**Task**.
Transcribe, exactly and without pictures, the lines below from the line with "This screenshot has" to the line with "Task: Click the red Удалить link", both ends included, and no others.

**Records for the task**.
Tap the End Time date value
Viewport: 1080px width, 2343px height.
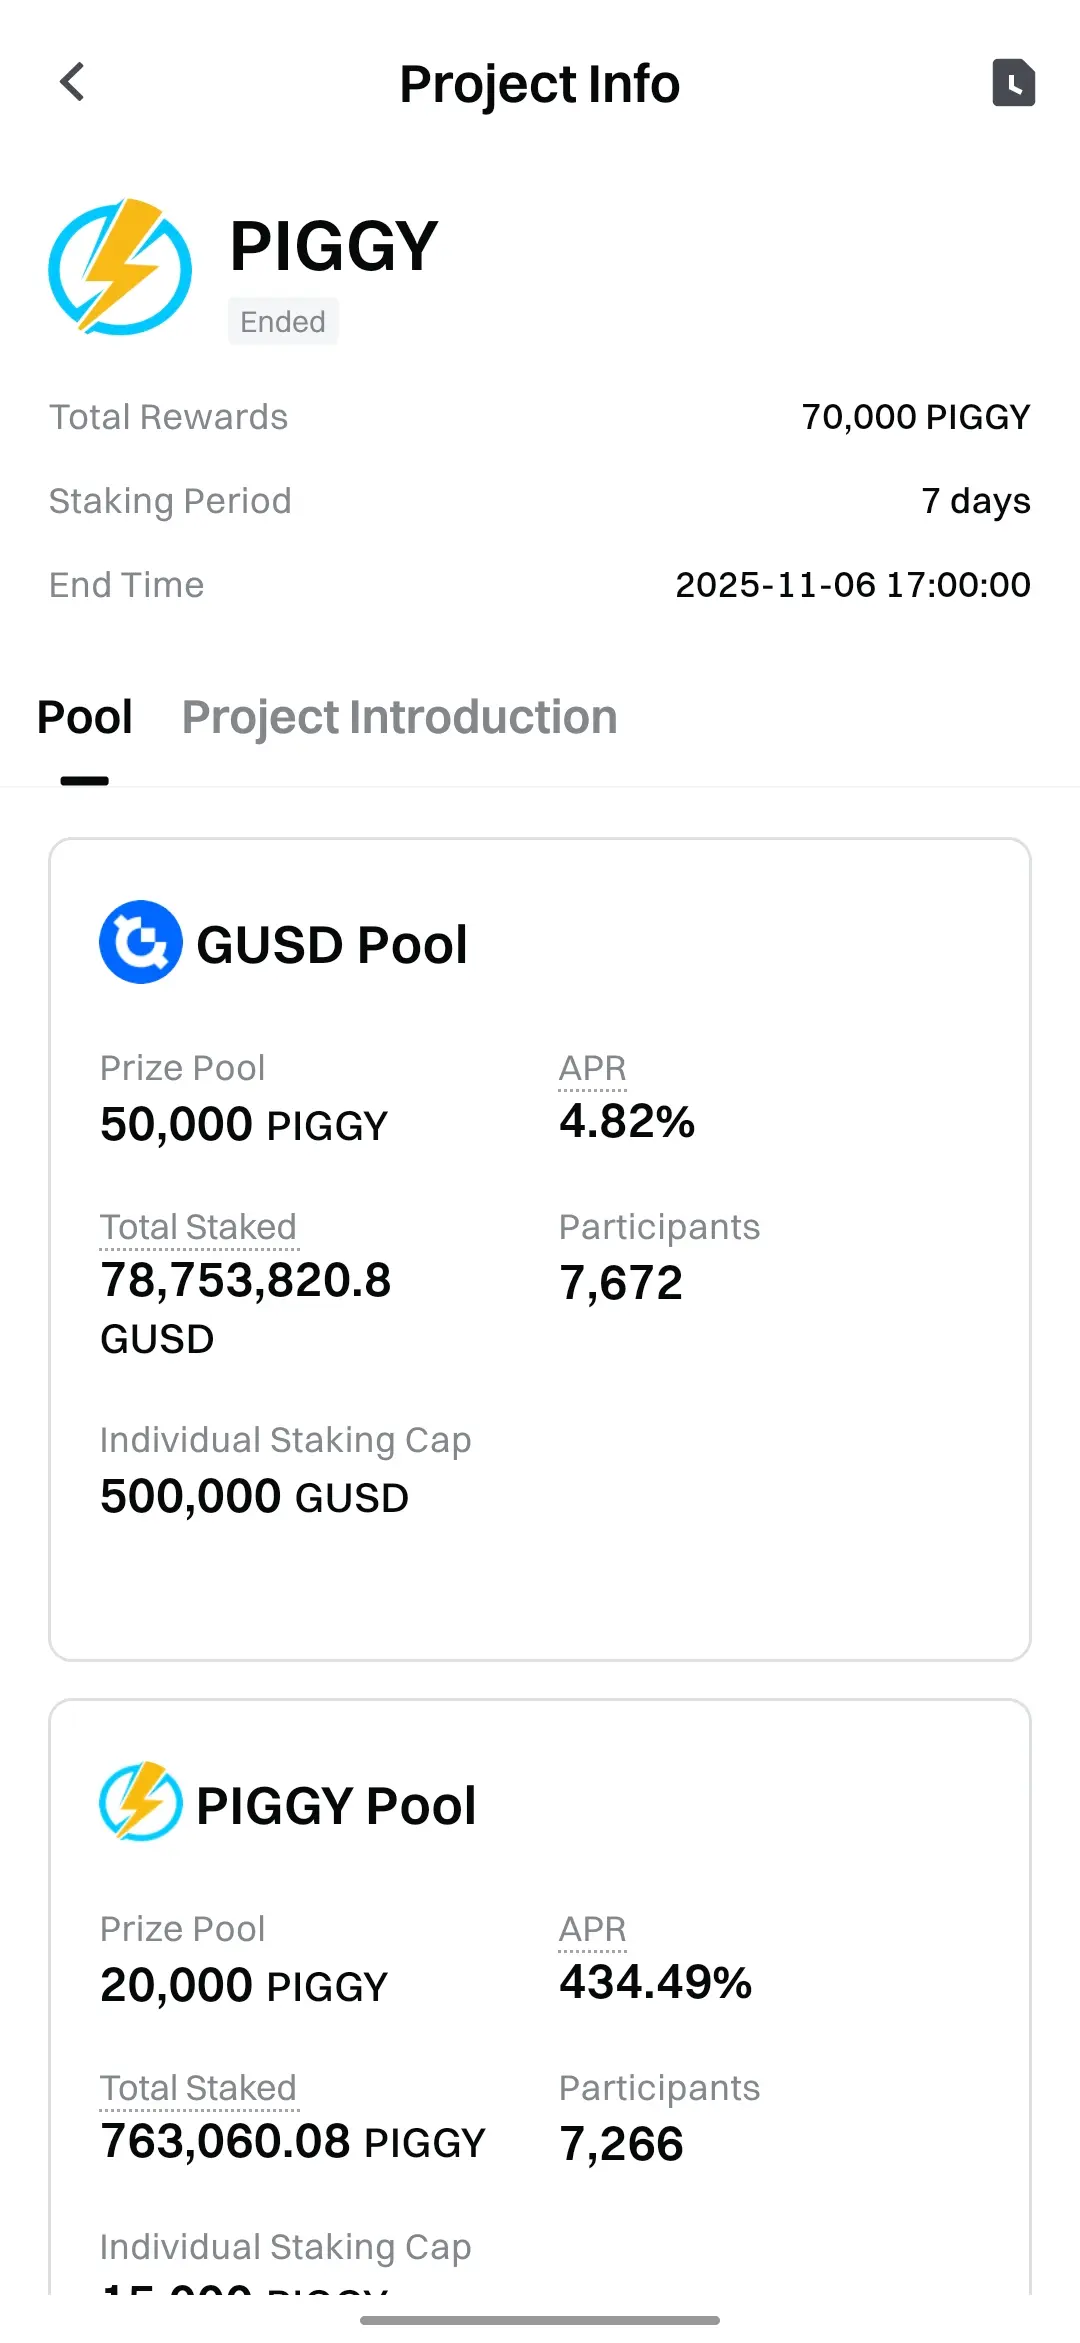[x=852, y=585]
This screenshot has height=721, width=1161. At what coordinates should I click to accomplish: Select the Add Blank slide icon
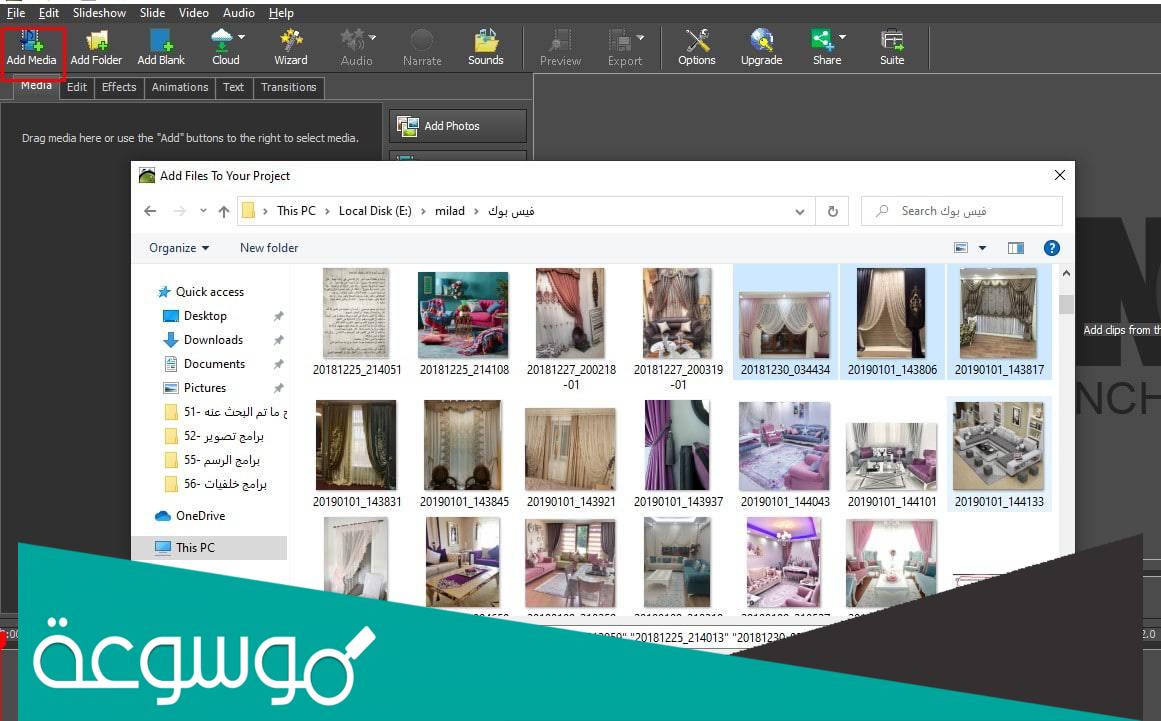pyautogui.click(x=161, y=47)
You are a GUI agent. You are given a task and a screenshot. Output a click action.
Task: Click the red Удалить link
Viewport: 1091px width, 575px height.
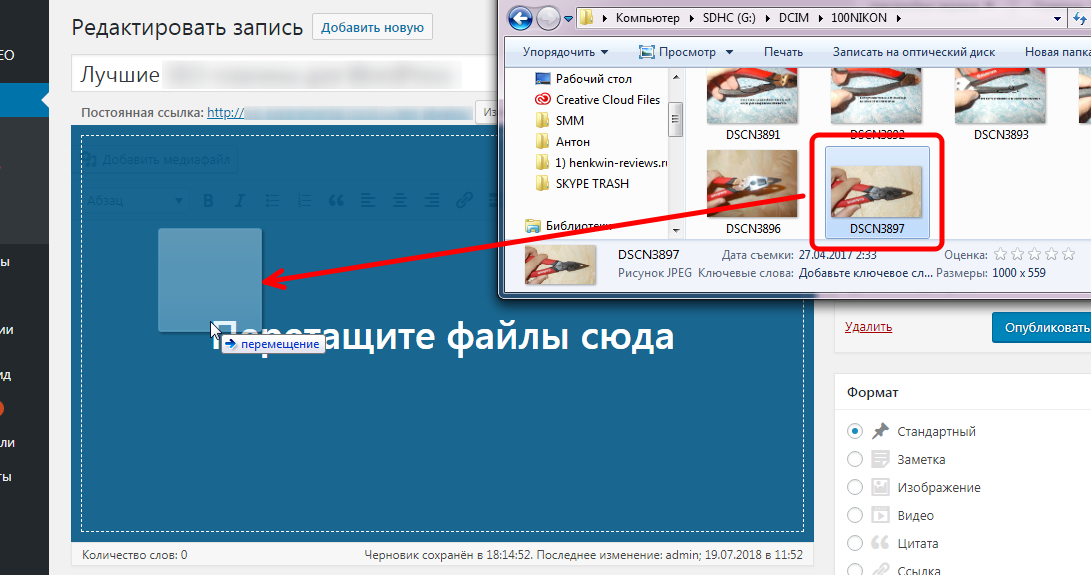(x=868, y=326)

--

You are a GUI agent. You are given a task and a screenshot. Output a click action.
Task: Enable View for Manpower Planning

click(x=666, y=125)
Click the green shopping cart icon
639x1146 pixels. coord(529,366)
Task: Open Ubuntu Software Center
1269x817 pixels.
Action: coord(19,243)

--

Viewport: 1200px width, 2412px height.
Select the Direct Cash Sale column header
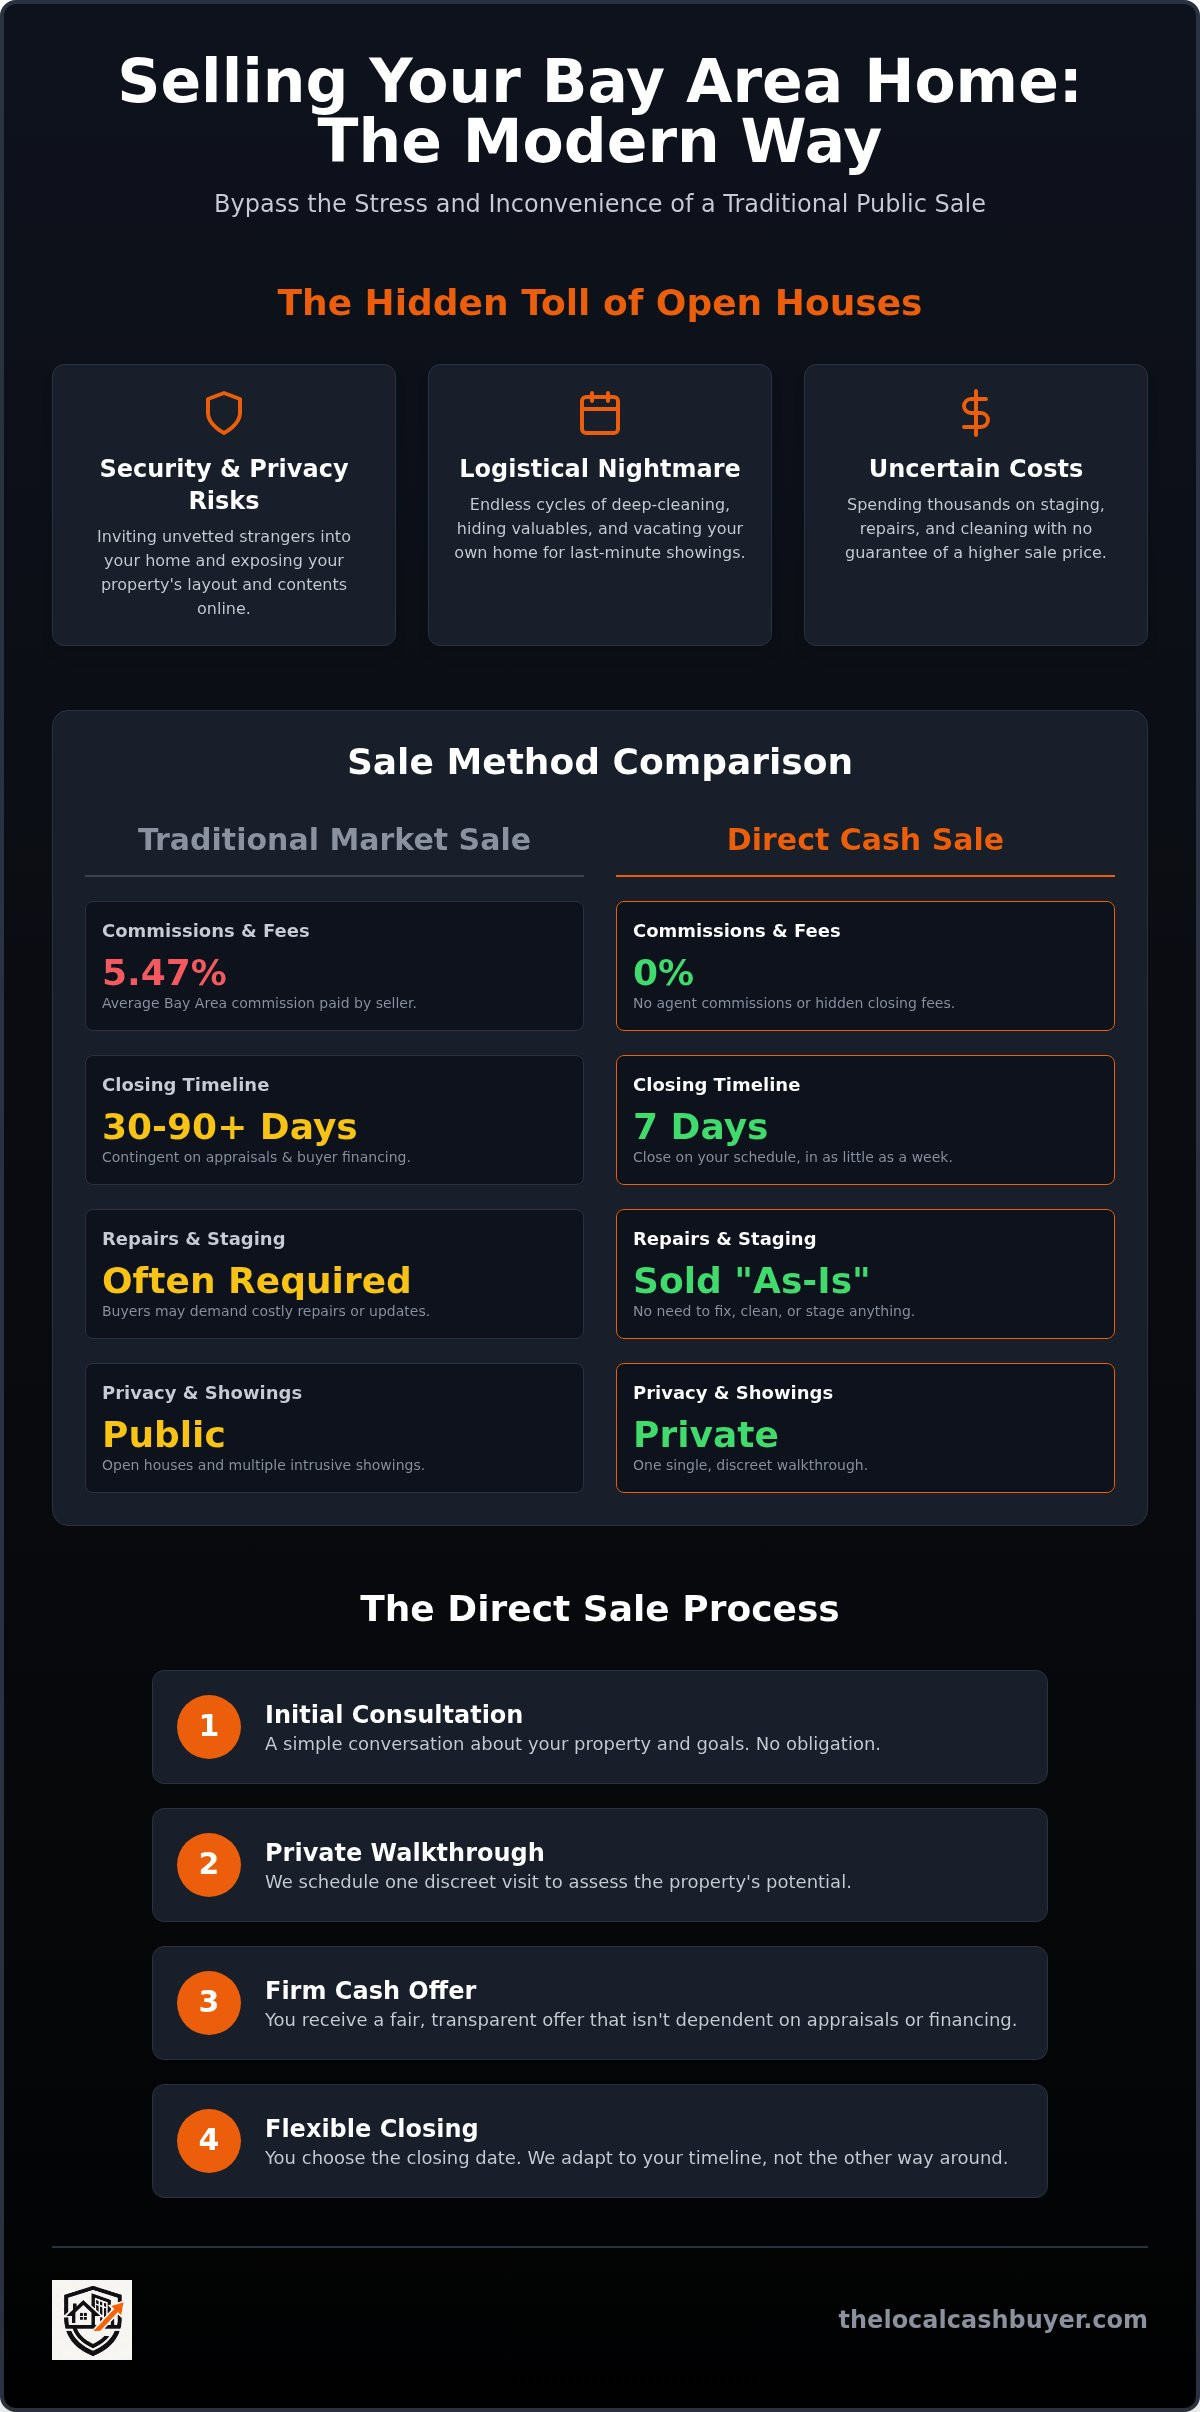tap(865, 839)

**Task solution**.
This screenshot has height=721, width=1161. At what coordinates should I click to accomplish: Select the Add Blank slide icon
pyautogui.click(x=161, y=47)
You are a GUI agent. You are given a task and a screenshot. Output a click action.
Task: Click the red Удалить link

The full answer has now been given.